More affordable homes will be required in new housing developments under new Wokingham Borough Council rules.
Last week, council members approved the Local Plan, a document that sets out how thousands of homes will be delivered across the borough by 2040.
As part of this, the authority will raise its current minimum requirement of cheaper homes on major developments at 35 per cent, to 40 per cent.
But local assessments of housing needs show that nearly half of new housing ought to be at a lower cost.
Affordable housing includes homes below average market prices, shared ownership schemes and socially rented housing.
According to government rules, they must be 20 per cent below the average market value.
The Office for National Statistics says that an average price for a home in Wokingham in July 2024 was £483,000, while the average price to rent is £1,346.
Average rent prices across the Wokingham Borough have risen by 12 per cent in the past year alone.
The Leader of the Council Stephen Conway told the News: “After carrying out detailed viability work to demonstrate that we can reasonably ask for a higher percentage and developers can still make profit, we are now going to be requiring 40 per cent on new major housing schemes.”
For smaller scale developments, more affordable housing will also be secured under the local plan.
National policy currently requires a contribution of affordable homes on developments of ten houses or more – Wokingham will require this for those with five houses and above.
But councillor Conway said that this ‘will not always produce two new affordable homes on a site of five’, and in some cases it would be better to have a different sum.

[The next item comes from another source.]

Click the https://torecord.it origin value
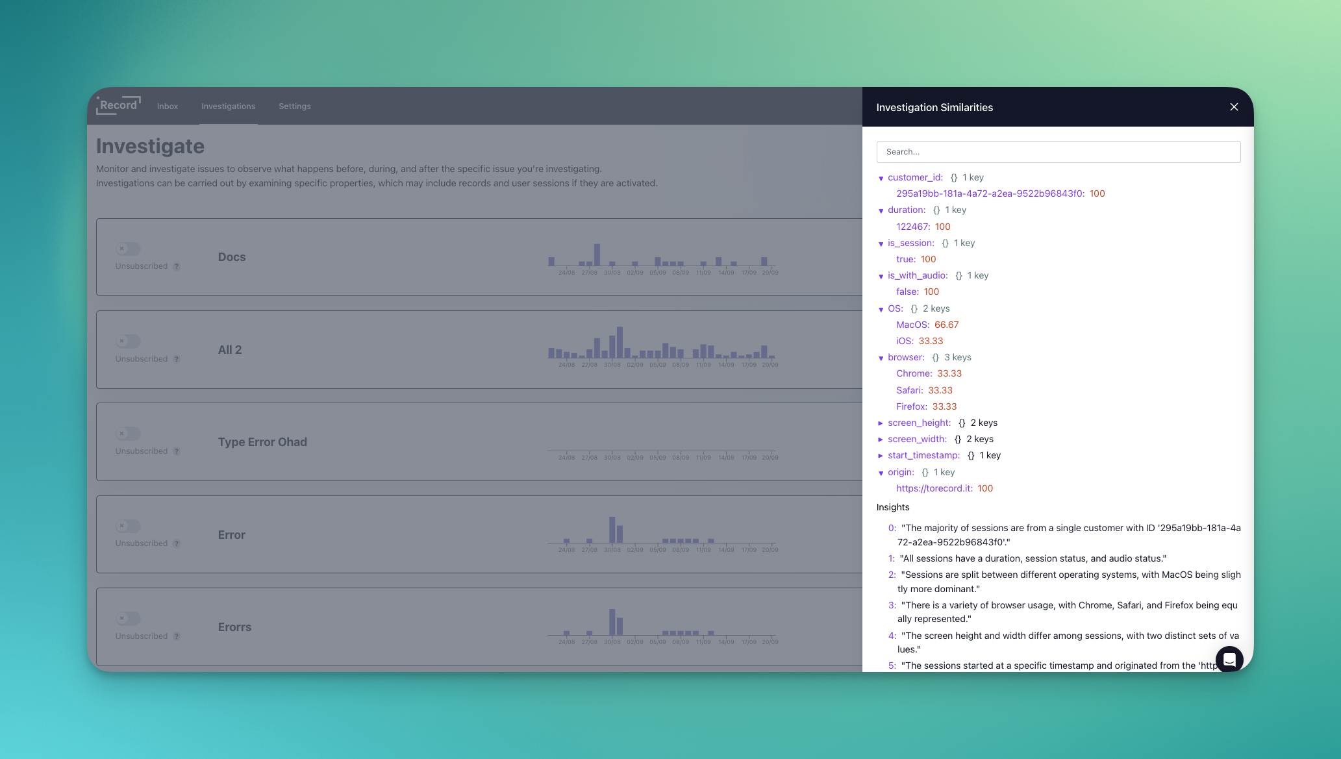Viewport: 1341px width, 759px height. (934, 488)
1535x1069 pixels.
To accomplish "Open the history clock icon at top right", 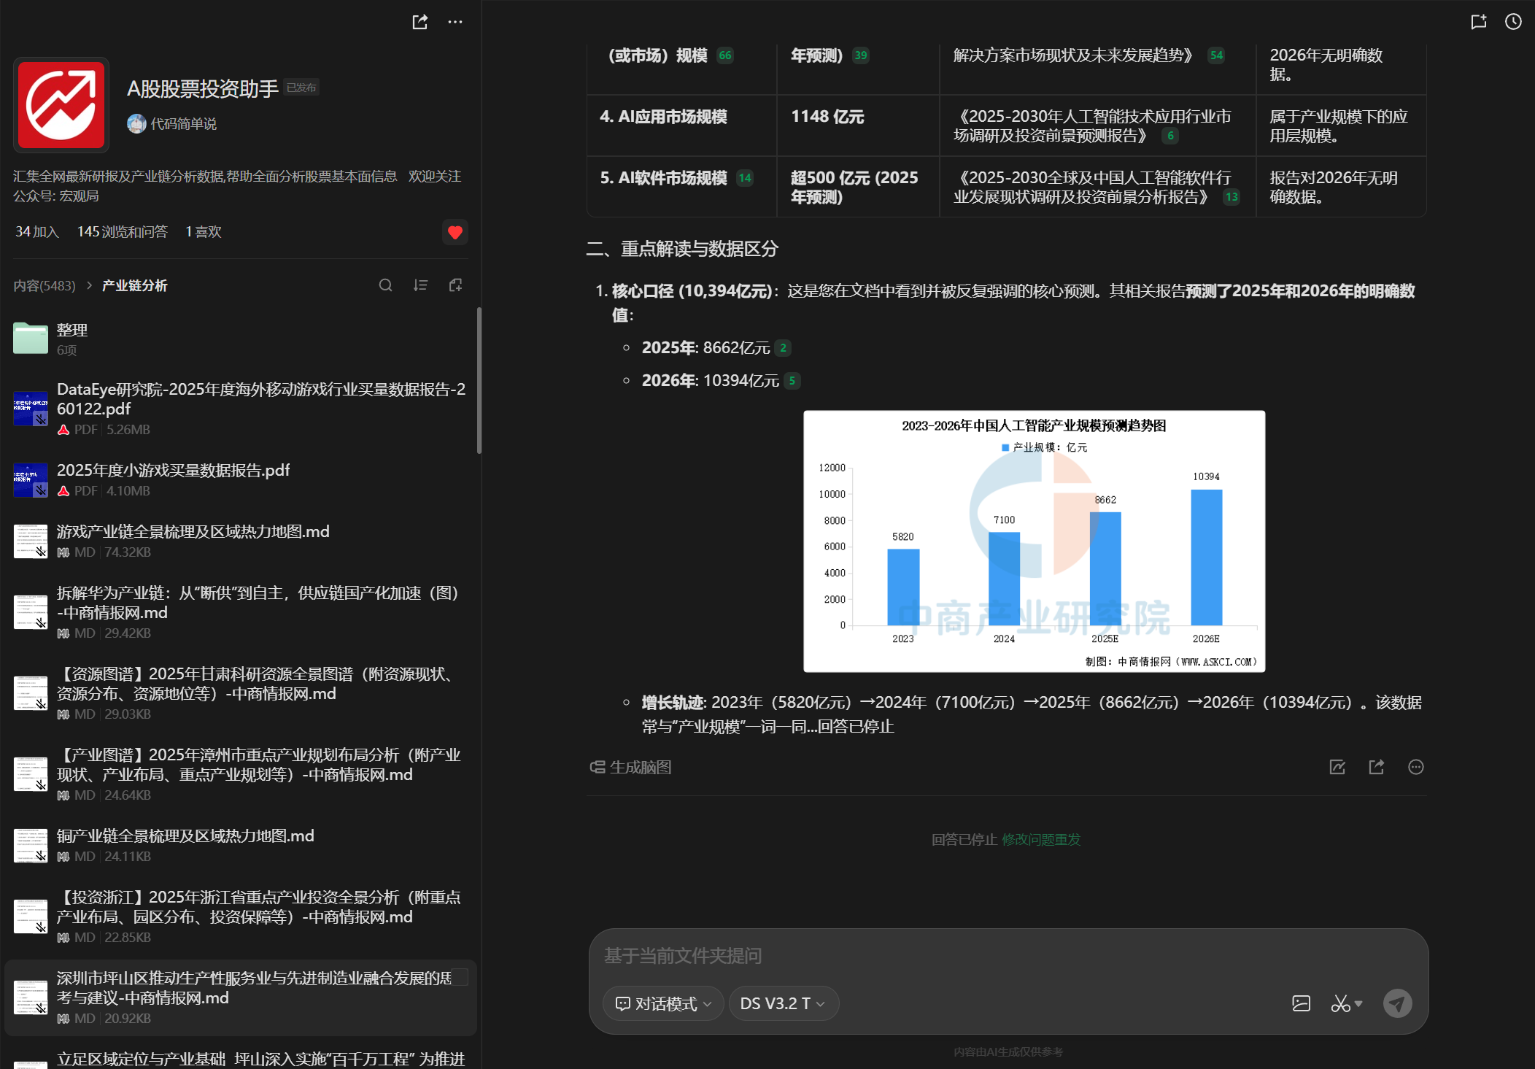I will tap(1512, 22).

The provision of affordable homes was supported by the leader of the Labour group in Wokingham Borough Council, Rachel Burgess.
Councillor Burgess said during a debate on the local plan: “We need to be able to deliver quality, affordable and social housing.”
The Labour leader said it was ‘unacceptable’ that 1,300 families in Wokingham were on a housing waiting list, as well as ‘thousands more stuck at home with their parents, priced out of the housing market,’ and ‘thousands more trapped in evermore expensive private rental accommodation’.
However, the new provisions are not set in stone. Although given the green light by councillors, it still awaits a decision from a government-appointed planning inspector.